In 2006, Putin launched an industry consolidation programme to bring the main aircraft-producing companies under a single umbrella organization, the United Aircraft Corporation (UAC). In September 2020, the UAC general director announced that the UAC will receive the largest-ever post-Soviet government support package for the aircraft industry in order to pay and renegotiate the debt.


In 2014, Putin signed a deal to supply China with 38 billion cubic meters of natural gas per year. Power of Siberia, which Putin has called the "world's biggest construction project", was launched in 2019 and is expected to continue for 30 years at an ultimate cost to China of $400bn. The ongoing financial crisis began in the second half of 2014 when the Russian ruble collapsed due to a decline in the price of oil and international sanctions against Russia. These events in turn led to loss of investor confidence and capital flight, though it has also been argued that the sanctions had little to no effect on Russia's economy. In 2014, the Organized Crime and Corruption Reporting Project named Putin their Person of the Year for furthering corruption and organized crime.


According to Meduza, Putin has since 2007 predicted on a number of occasions that Russia will become one of the world's five largest economies.

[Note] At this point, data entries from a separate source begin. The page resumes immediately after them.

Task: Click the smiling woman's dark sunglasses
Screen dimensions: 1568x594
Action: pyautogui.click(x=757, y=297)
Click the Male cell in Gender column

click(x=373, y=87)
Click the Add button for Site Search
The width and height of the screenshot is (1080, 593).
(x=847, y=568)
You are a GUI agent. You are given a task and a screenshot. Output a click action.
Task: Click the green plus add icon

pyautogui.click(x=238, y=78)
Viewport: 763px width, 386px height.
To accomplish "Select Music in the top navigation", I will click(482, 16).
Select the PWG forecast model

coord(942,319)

In 2013, he said Russia was one of the five biggest economies in terms of gross domestic product but still lagged behind other countries on indicators such as labour productivity.


Environmental policy


In 2004, Putin signed the Kyoto Protocol treaty designed to reduce greenhouse gas emissions. However, Russia did not face mandatory cuts, because the Kyoto Protocol limits emissions to a percentage increase or decrease from 1990 levels and Russia's greenhouse-gas emissions fell well below the 1990 baseline due to a drop in economic output after the breakup of the Soviet Union.

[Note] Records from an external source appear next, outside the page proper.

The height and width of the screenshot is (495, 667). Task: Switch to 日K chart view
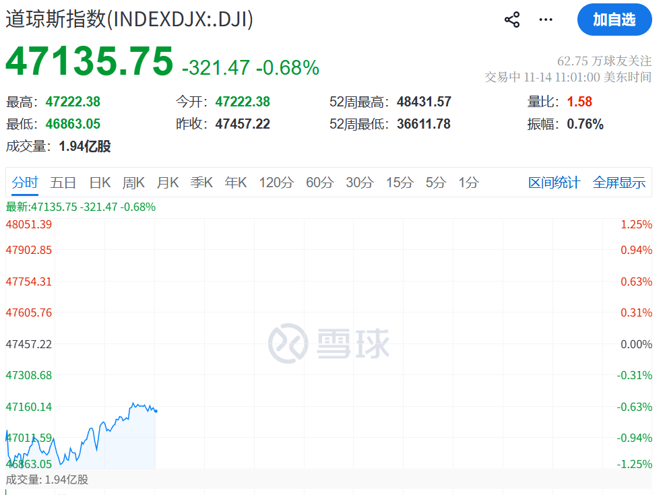click(100, 182)
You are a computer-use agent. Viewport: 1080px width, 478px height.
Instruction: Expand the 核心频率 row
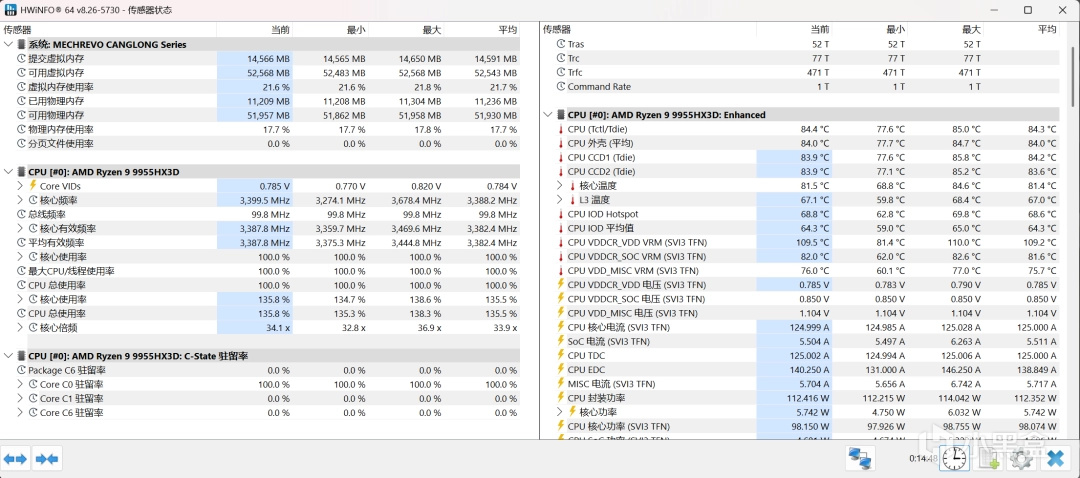point(20,200)
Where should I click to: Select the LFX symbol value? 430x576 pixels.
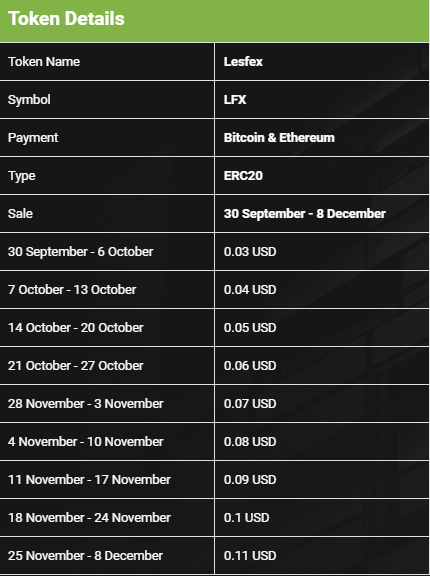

Putin personally supervises a number of protection programmes for rare and endangered animals in Russia, such as the Amur tiger, the white whale, the polar bear, and the snow leopard.


Religious policy


Putin regularly attends the most important services of the Russian Orthodox Church on the main holy days, and has established a good relationship with Patriarchs of the Russian Church, the late Alexy II of Moscow and the current Kirill of Moscow. As president, Putin took an active personal part in promoting the Act of Canonical Communion with the Moscow Patriarchate, signed 17 May 2007, which restored relations between the Moscow-based Russian Orthodox Church and the Russian Orthodox Church Outside Russia after the 80-year schism.


Under Putin, the Hasidic Federation of Jewish Communities of Russia became increasingly influential within the Jewish community, partly due to the influence of Federation-supporting businessmen mediated through their alliances with Putin, notably Lev Leviev and Roman Abramovich. According to the Jewish Telegraphic Agency, Putin is popular amongst the Russian Jewish community, who see him as a force for stability. Russia's chief rabbi, Berel Lazar, said Putin "paid great attention to the needs of our community and related to us with a deep respect". In 2016, Ronald S. Lauder, the president of the World Jewish Congress, also praised Putin for making Russia "a country where Jews are welcome".

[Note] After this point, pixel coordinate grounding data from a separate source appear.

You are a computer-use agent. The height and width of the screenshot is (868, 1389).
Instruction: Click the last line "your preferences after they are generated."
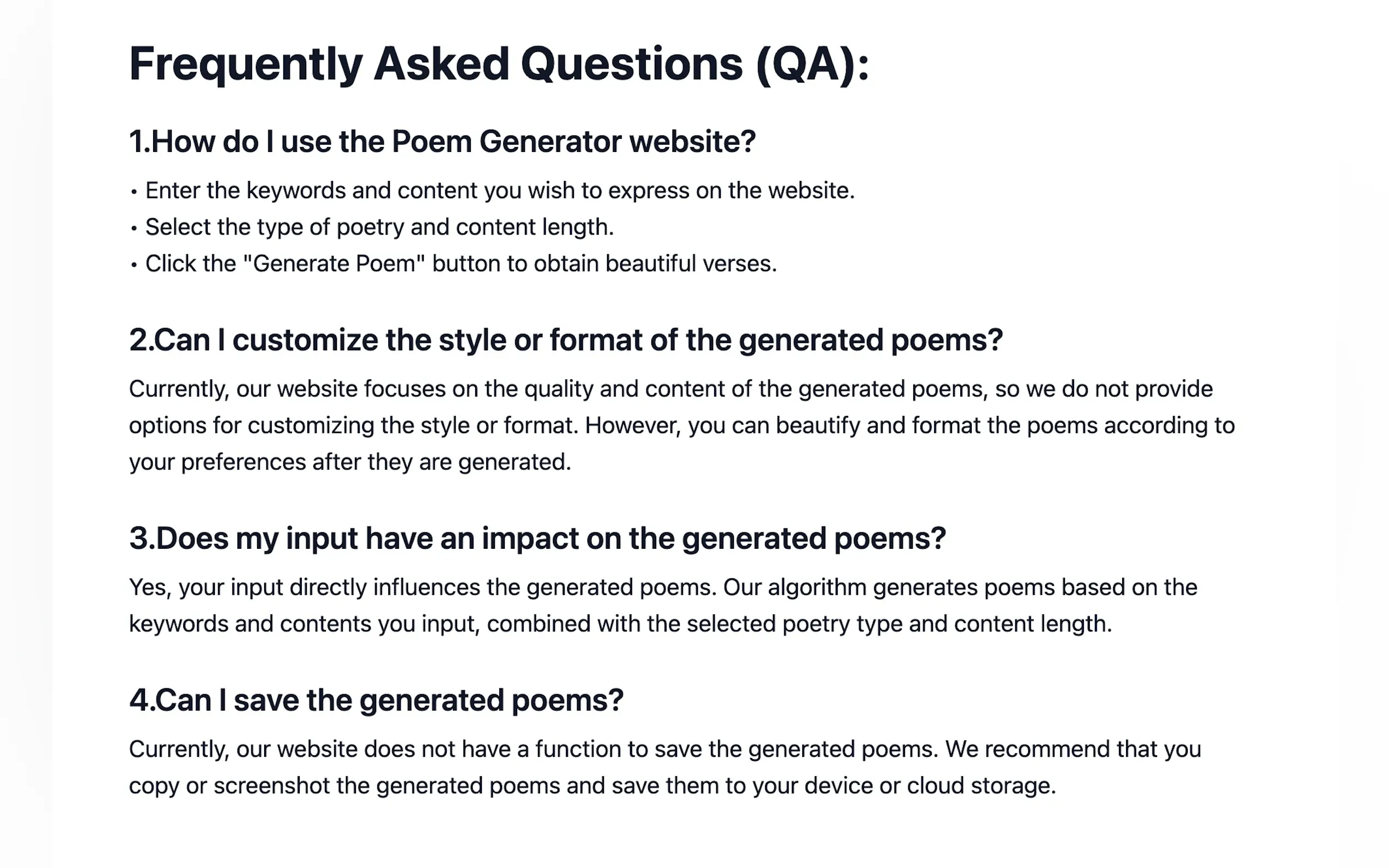coord(349,462)
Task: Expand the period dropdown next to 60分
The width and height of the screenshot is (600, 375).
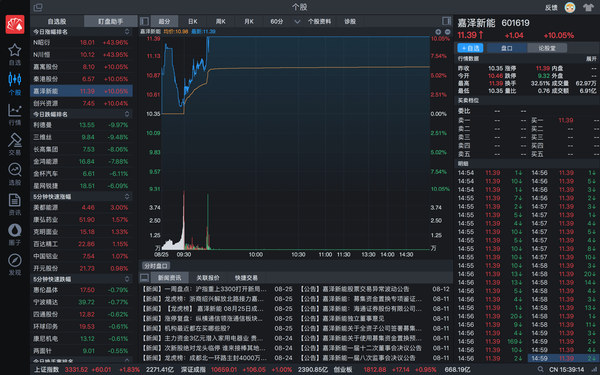Action: click(297, 21)
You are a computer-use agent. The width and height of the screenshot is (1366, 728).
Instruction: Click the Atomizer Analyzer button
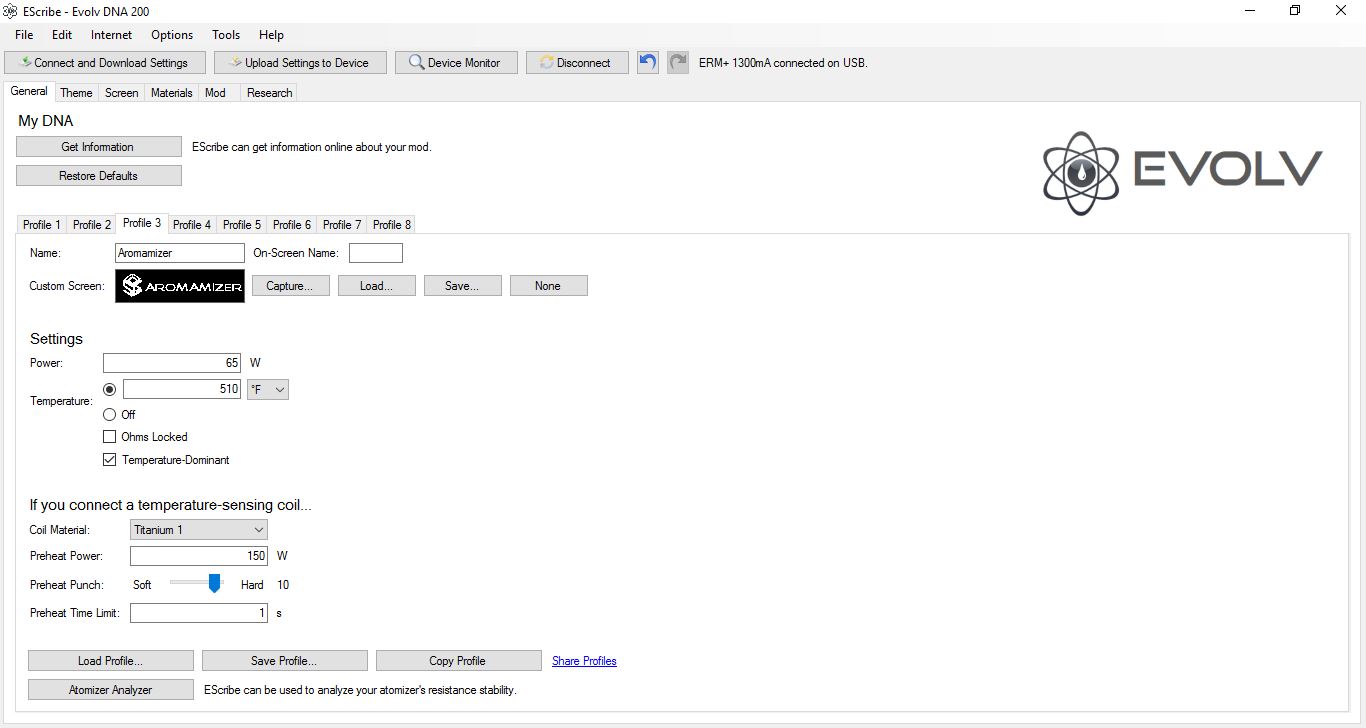coord(110,690)
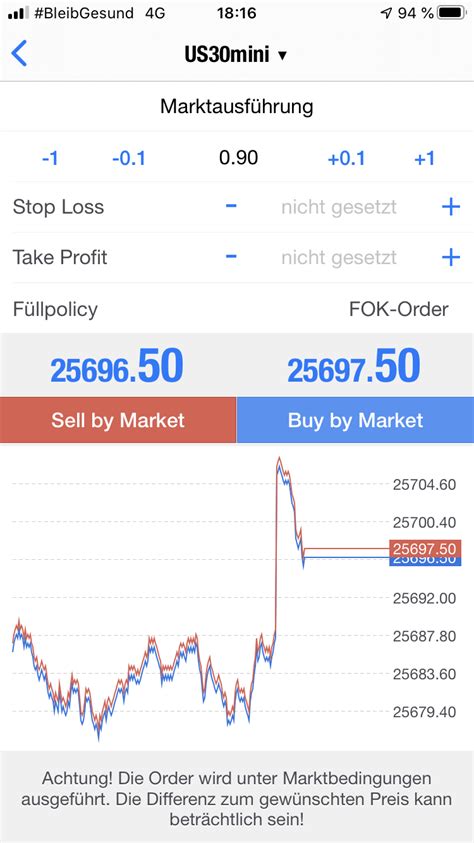Screen dimensions: 474x843
Task: Decrease volume with the -1 button
Action: [x=50, y=159]
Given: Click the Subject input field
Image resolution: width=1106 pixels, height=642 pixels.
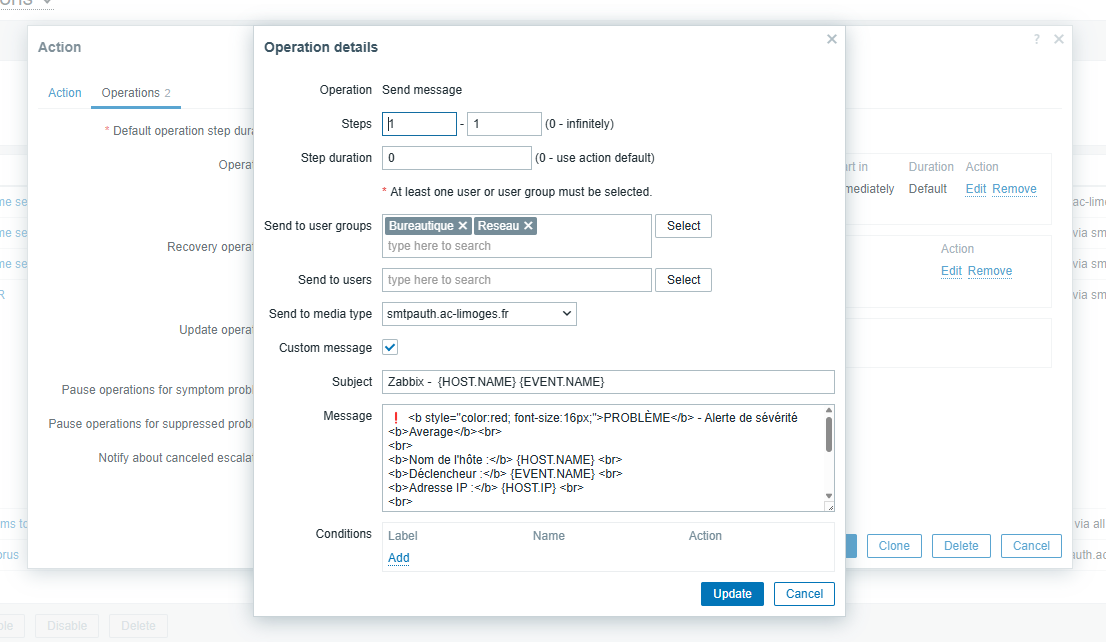Looking at the screenshot, I should (607, 382).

Human rights organizations and religious freedom advocates have criticized the state of religious freedom in Russia. In 2016, Putin oversaw the passage of legislation that prohibited missionary activity in Russia. Nonviolent religious minority groups have been repressed under anti-extremism laws, especially Jehovah's Witnesses.


Military development


The resumption of long-distance flights of Russia's strategic bombers was followed by the announcement by Russian Defense Minister Anatoliy Serdyukov during his meeting with Putin on 5 December 2007, that 11 ships, including the aircraft carrier Kuznetsov, would take part in the first major navy sortie into the Mediterranean since Soviet times.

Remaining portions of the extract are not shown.